2HBr+Mg(OH)2 -> MgBr2+2H2O
how many mL of a 0.2 M HBr solution is required to react with 40 mL of a 0.40 M Mg(OH)2 solution
How many mols Mg(OH)2 do you have? That's mols = M x L = ?
How many mols HBr will that use. The coefficients tell you 2 mols HBr are required for every mol Mg(OH)2.
Then M HBr = mols HBr/L HBr. You know mols and M, substitute and solve for L, then convert to mL.

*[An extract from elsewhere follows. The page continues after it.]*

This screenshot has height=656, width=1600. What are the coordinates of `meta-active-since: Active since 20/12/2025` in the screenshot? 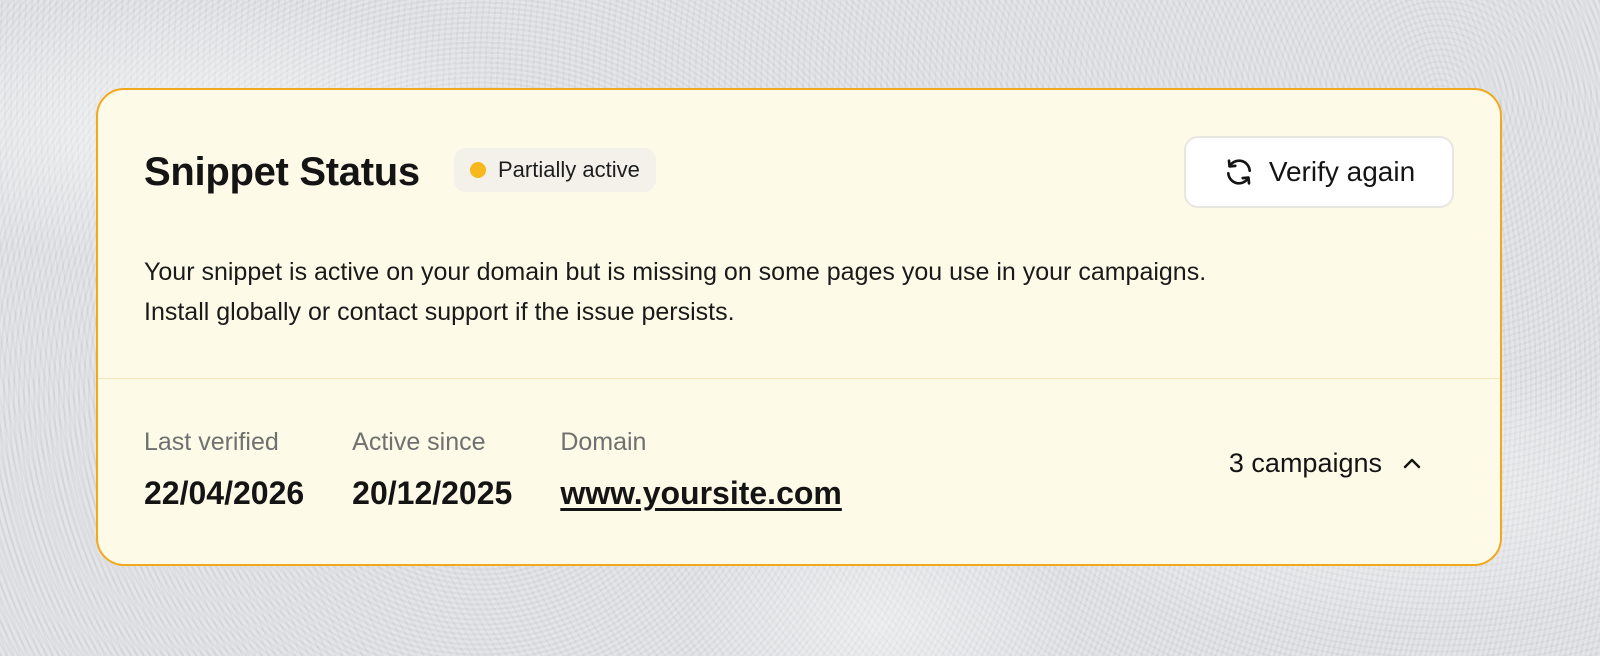 It's located at (432, 469).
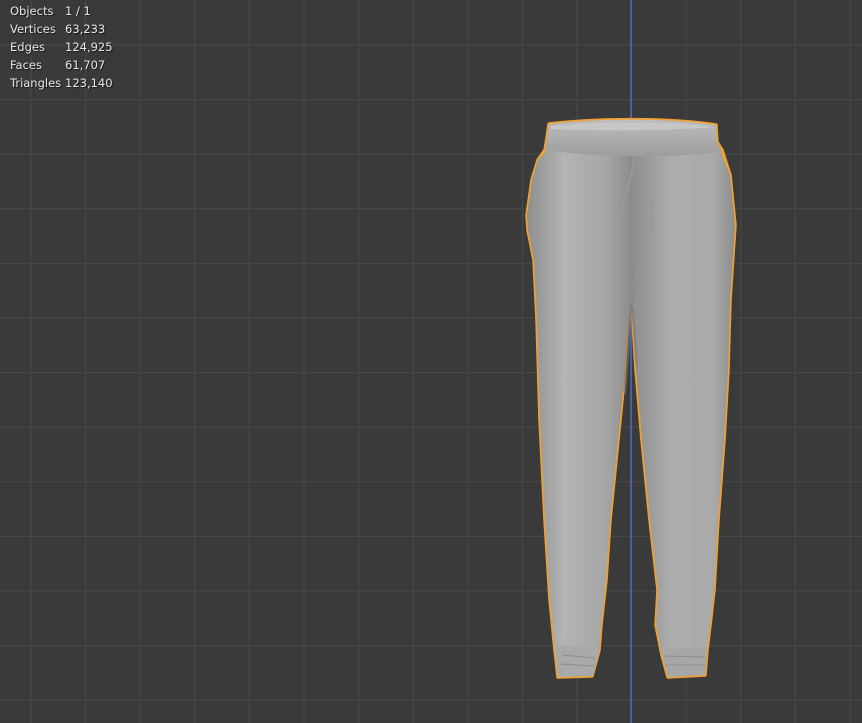  I want to click on stat-label: Faces, so click(26, 65).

Post your work if you get stuck.
To determine the volume of a 0.2 M HBr solution required to react with 40 mL of a 0.40 M Mg(OH)2 solution, you need to use the stoichiometry of the balanced chemical equation.

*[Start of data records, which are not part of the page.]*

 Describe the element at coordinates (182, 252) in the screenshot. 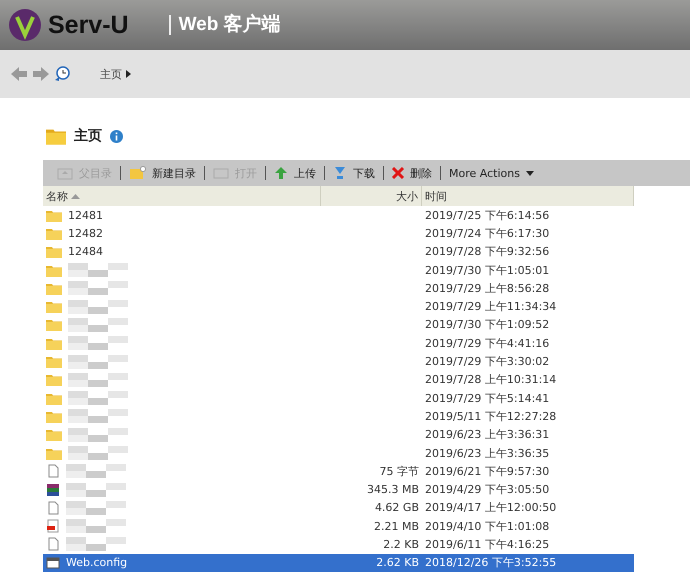

I see `name-cell: 12484` at that location.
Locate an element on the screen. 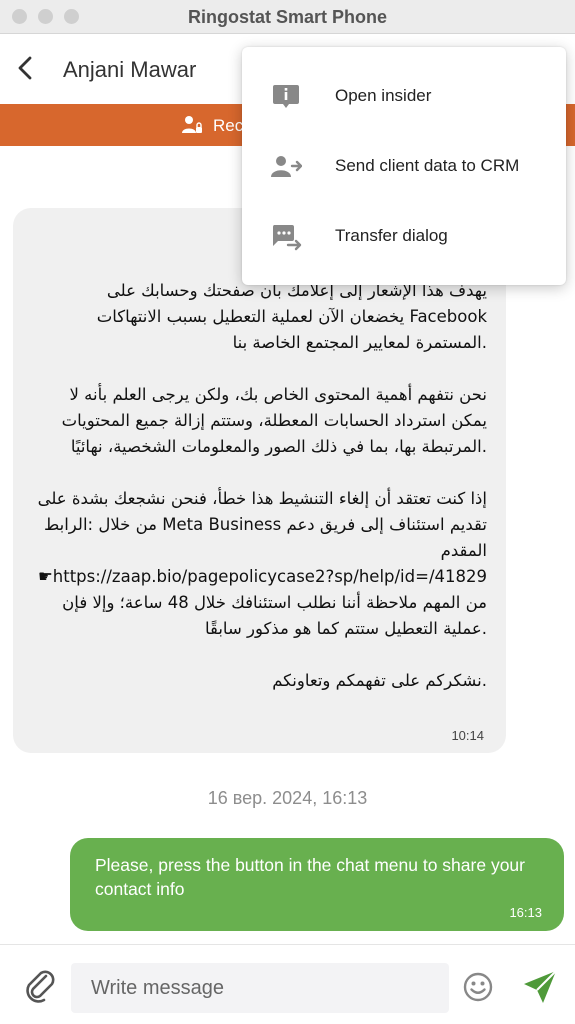 This screenshot has height=1024, width=575. back-arrow-icon is located at coordinates (26, 68).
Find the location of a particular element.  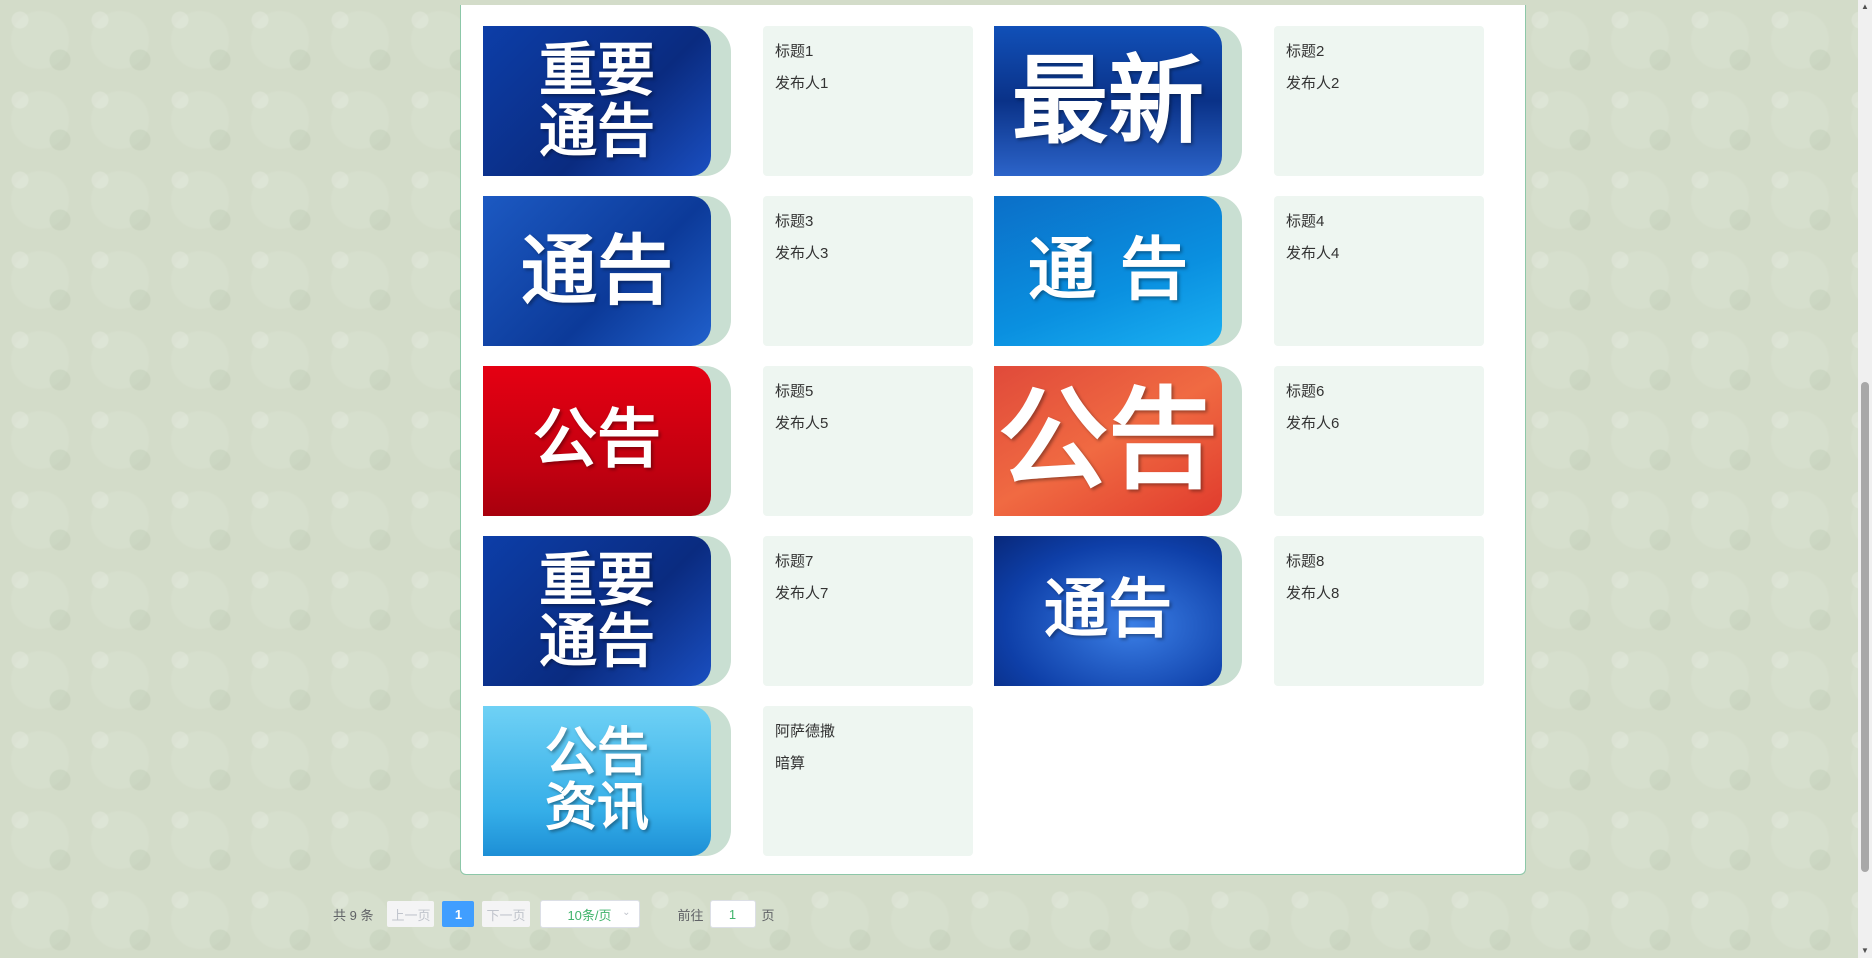

page-size-select: 10条/页 ⌄ is located at coordinates (590, 914).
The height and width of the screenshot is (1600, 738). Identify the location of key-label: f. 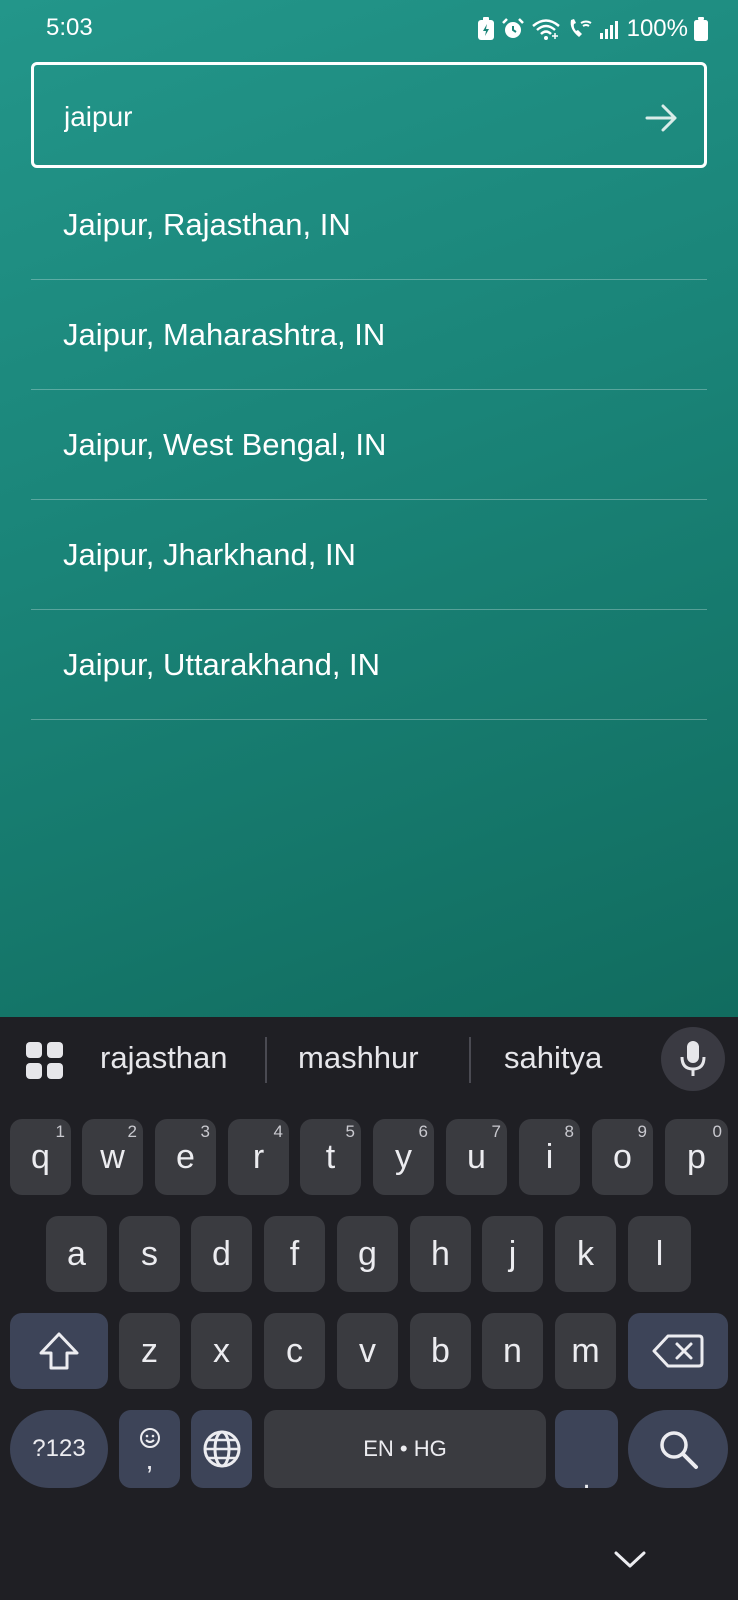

First, let's write the balanced chemical equation for the reaction:
2 HBr + Mg(OH)2 -> MgBr2 + 2 H2O
From the equation, we can see that 2 moles of HBr react with 1 mole of Mg(OH)2. This means that the ratio of moles of HBr to moles of Mg(OH)2 is 2:1.

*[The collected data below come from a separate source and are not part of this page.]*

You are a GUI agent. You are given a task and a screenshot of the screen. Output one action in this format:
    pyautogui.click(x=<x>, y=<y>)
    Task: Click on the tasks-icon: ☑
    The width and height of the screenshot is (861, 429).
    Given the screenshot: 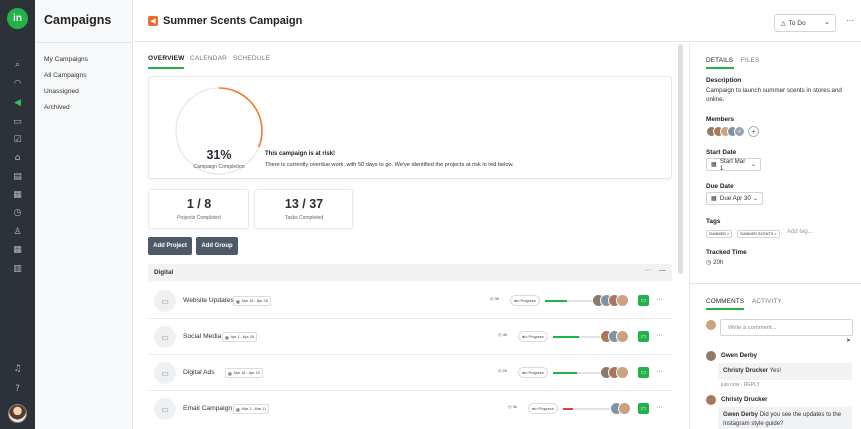 What is the action you would take?
    pyautogui.click(x=18, y=140)
    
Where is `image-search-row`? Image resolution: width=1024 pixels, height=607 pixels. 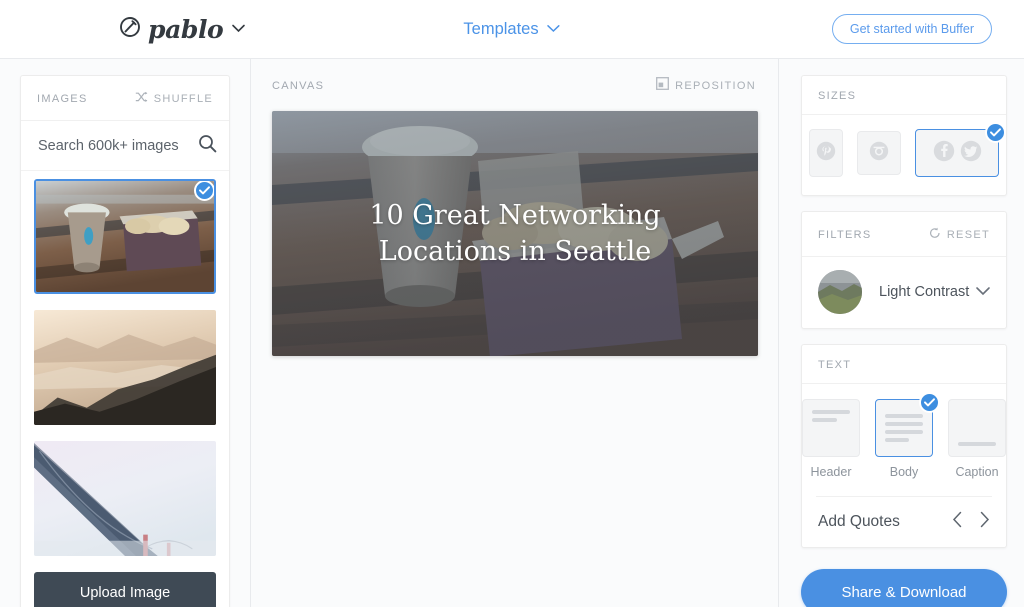 image-search-row is located at coordinates (125, 146).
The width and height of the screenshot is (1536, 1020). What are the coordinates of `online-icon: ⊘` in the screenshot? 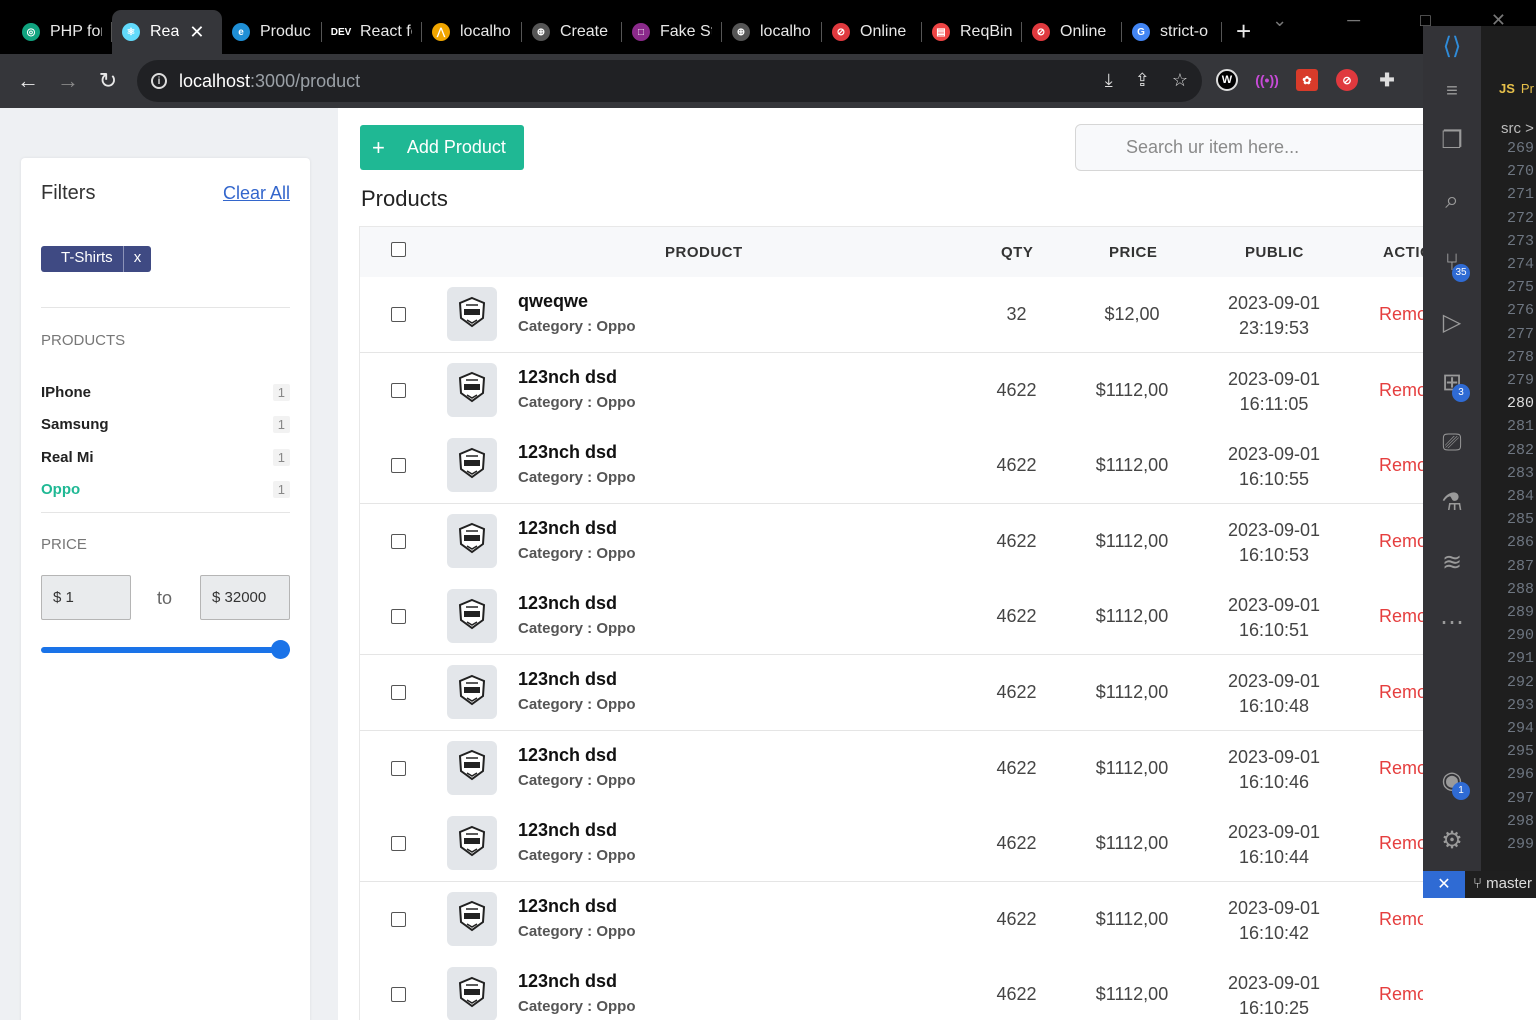 It's located at (1041, 32).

Now, let's calculate the number of moles of Mg(OH)2 present in the given volume:
moles of Mg(OH)2 = concentration of Mg(OH)2 × volume of Mg(OH)2 solution
= 0.40 mol/L × 0.040 L
= 0.016 mol
Since the ratio of moles of HBr to moles of Mg(OH)2 is 2:1, we will need twice the number of moles of HBr. Therefore:
moles of HBr required = 2 × moles of Mg(OH)2
= 2 × 0.016 mol
= 0.032 mol
Now, let's calculate the volume of the 0.2 M HBr solution needed to supply 0.032 moles of HBr:
volume of HBr solution = moles of HBr required / concentration of HBr solution
= 0.032 mol / 0.2 mol/L
= 0.16 L
Since the concentration is given in Molarity (mol/L), we need to convert the volume to milliliters:
volume of HBr solution = 0.16 L × 1000 mL/L
= 160 mL
Therefore, 160 mL of the 0.2 M HBr solution is required to react with 40 mL of the 0.40 M Mg(OH)2 solution.